Incluso a nivel geopolítico, esto no era un secreto. Las instituciones multilaterales –hecha de sastres estadounidense la mayoría de ellas– necesitaban reformas, empero el presidente Trump parece optar, hasta prueba en contrario, por dinamitar sus edificios, en vez de reorientarlos. Obvio, el vacío de poder no existe. Lo llenan otros. Europa, China y las economías emergentes están delineando una nueva multilateralidad fingiendo por ahora poder operar sin Washington en la cabecera. El resultado será un mundo donde la influencia estadounidense será residual, incluso si decide regresar al foro internacional con otra administración.
El precio del caos
Gracias a Dios, a pesar del claroscuro del análisis precedente, el mandatario estadounidense es lúcido. "No soy un dictador. Soy un hombre con gran sentido común y una persona inteligente", dijo Trump a finales del mes de agosto, en el Despacho Oval, antes de firmar cuatro órdenes
Por consiguiente, podrá ser que venda cierto caos como libertad, la incertidumbre como audacia y la ruptura como independencia. Pero la economía —la real, la que se juega en fábricas, universidades y hogares— está por verse si prospera en la tormenta.

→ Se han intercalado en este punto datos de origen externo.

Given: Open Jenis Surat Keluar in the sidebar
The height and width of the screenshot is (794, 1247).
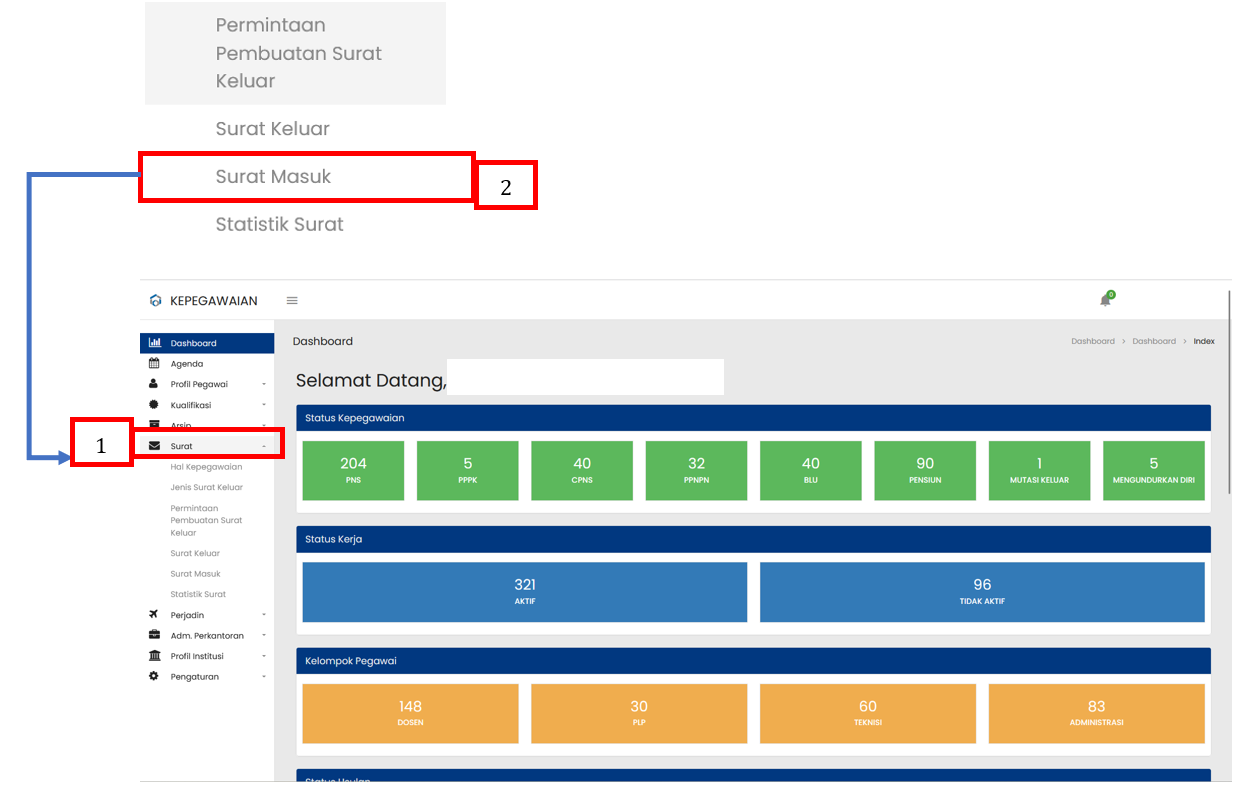Looking at the screenshot, I should pos(206,487).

Estados Unidos es menos dependiente del comercio exterior que otras economías, y que la desregulación local puede estimular cierta inversión
Lo más grave es que no se trata solo de números: se trata de un cambio cultural irreversible. El mundo ha aprendido que Estados Unidos puede ser un socio imprevisible, incluso sorpresivo y hostil. Y ese aprendizaje, como advierte cualquier humano con sentido común, puede ser irreversible dado que no se supera fácilmente.
En función de la información de segunda, de tercera y hasta de última con la que cuento, antes de escribir, concluyo con una simple prognosis. En ausencia de prueba en contrario, el legado de esa política no será la grandeza prometida, sino el devenir de un país que, por primera vez en un siglo, deja de ser el centro indiscutible de la economía global y la admiración de ingentes generaciones de migrantes que vieron en el pueblo y en la sociedad estadounidense un sueño de oportunidades justas y de grandezas realizables porque confiaban en Dios y en la libertad de todos los que eran iguales bajo la constitución y las leyes de los Estados Unidos de América.